* Work instruction
Set down each line of the data exactly, but not the pictures.

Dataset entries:
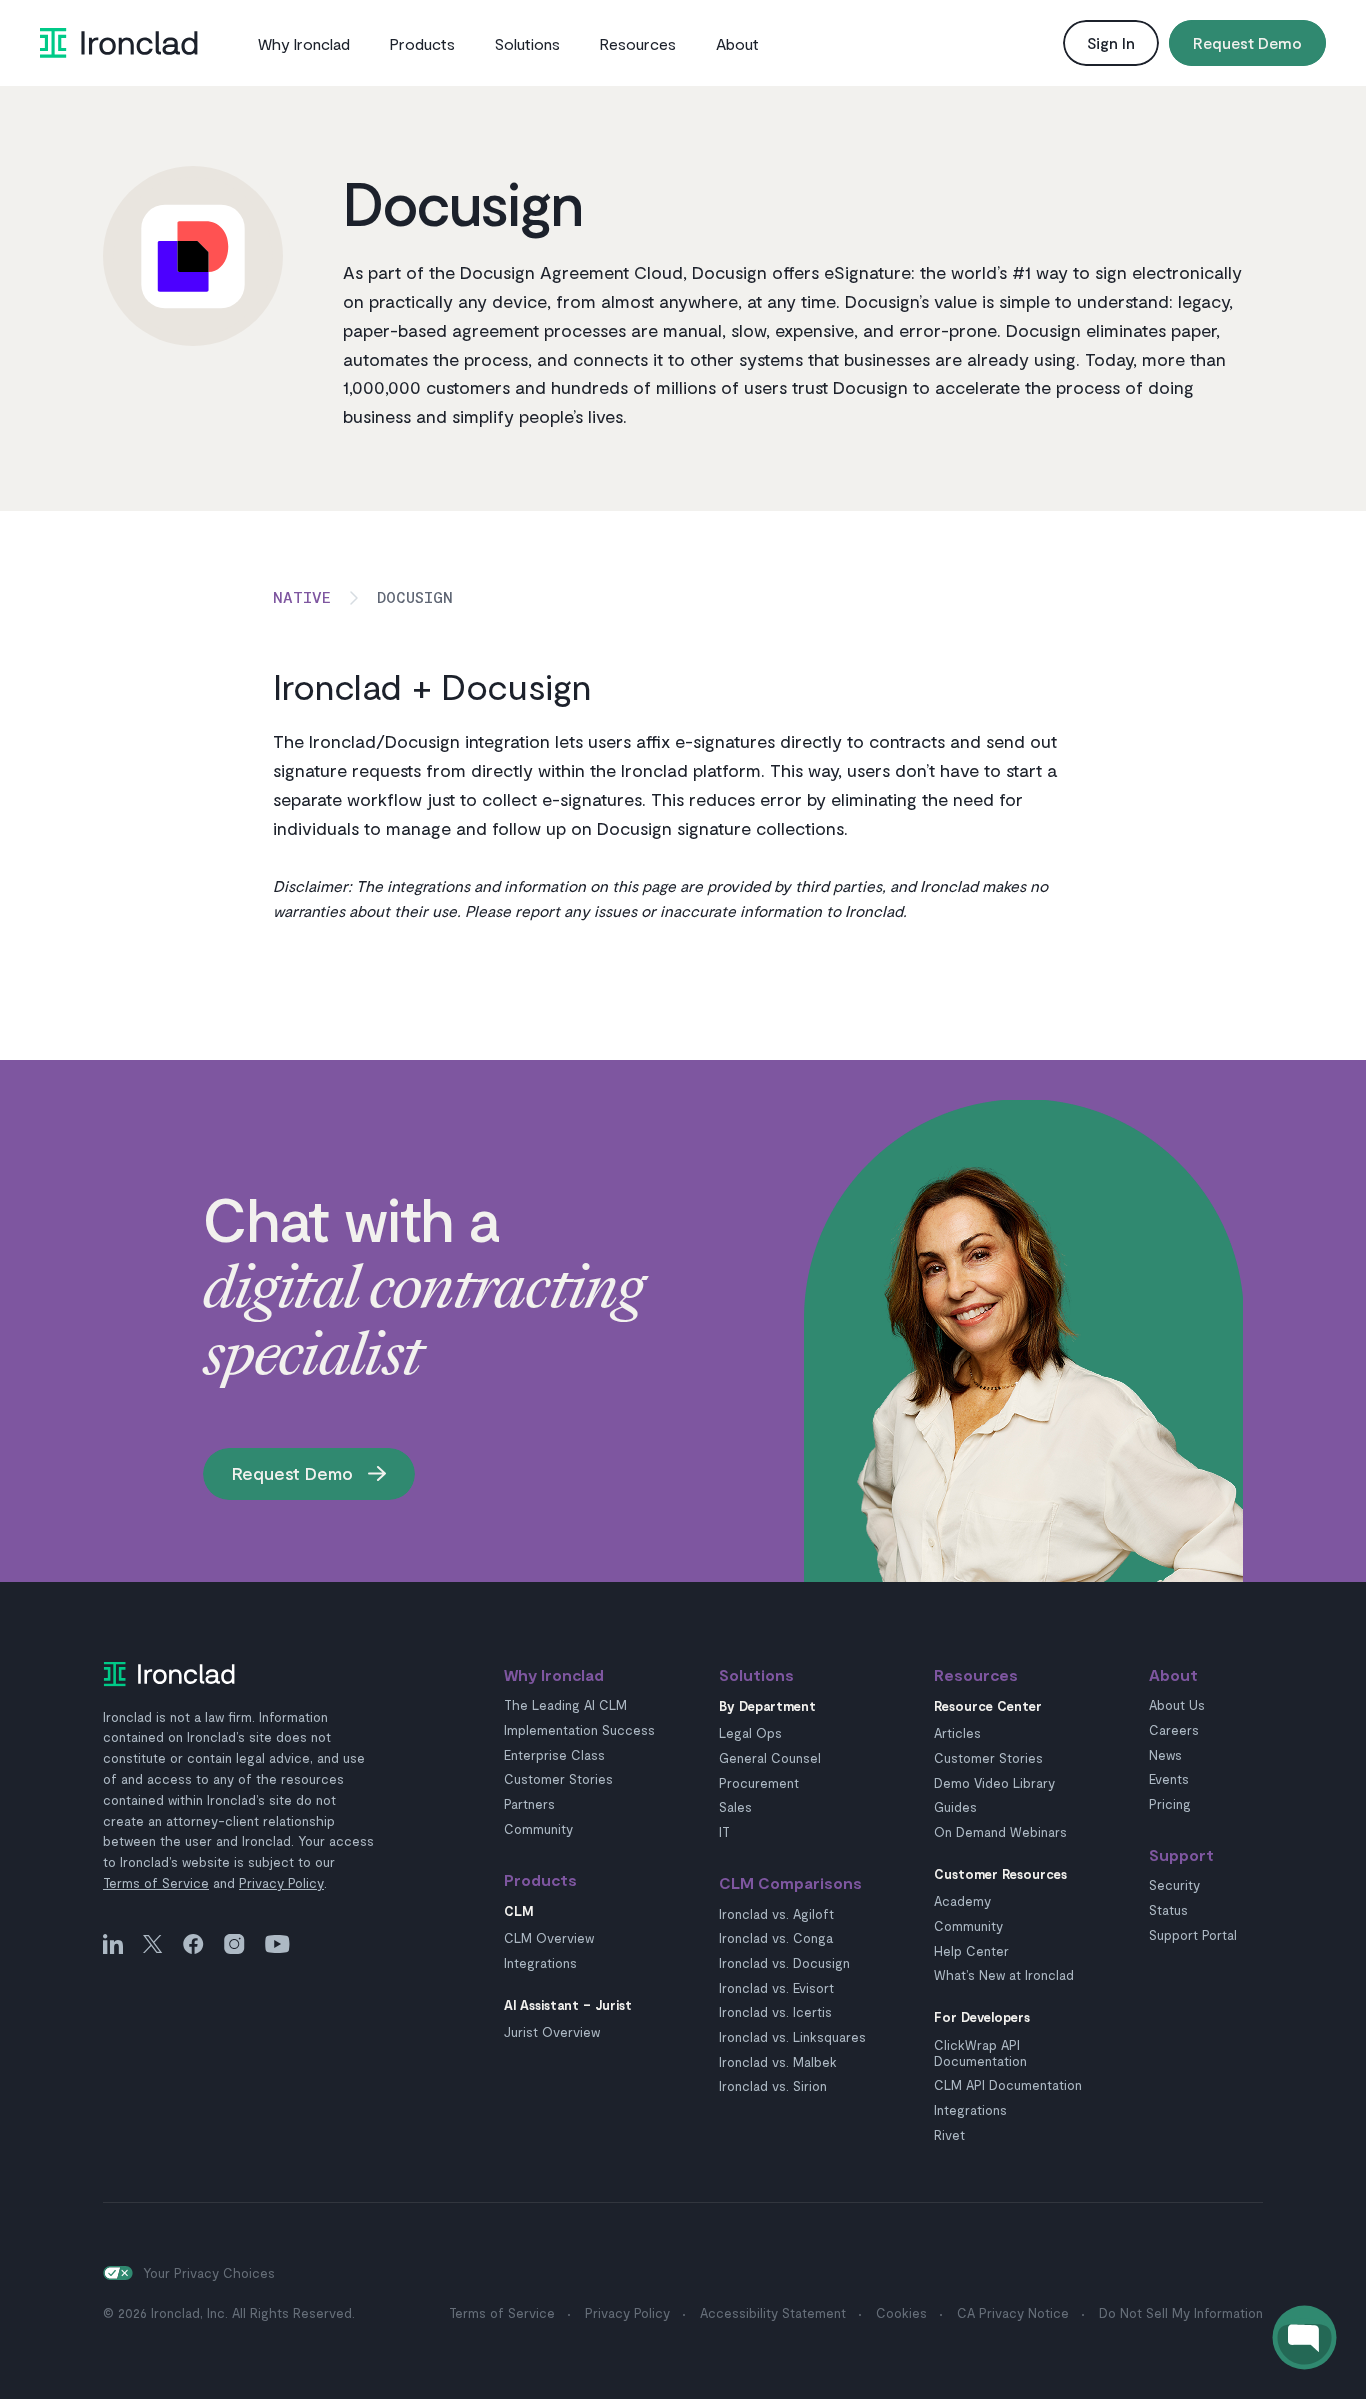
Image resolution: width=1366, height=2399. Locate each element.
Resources (638, 43)
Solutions (527, 43)
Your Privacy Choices (209, 2273)
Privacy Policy (281, 1883)
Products (422, 43)
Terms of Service (156, 1883)
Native (302, 596)
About (737, 43)
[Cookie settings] (118, 2273)
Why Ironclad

* Output of the task
Image resolution: width=1366, height=2399. Locate each element.
Resources (638, 43)
Solutions (527, 43)
Your Privacy Choices (209, 2273)
Privacy Policy (281, 1883)
Products (422, 43)
Terms of Service (156, 1883)
Native (302, 596)
About (737, 43)
[Cookie settings] (118, 2273)
Why Ironclad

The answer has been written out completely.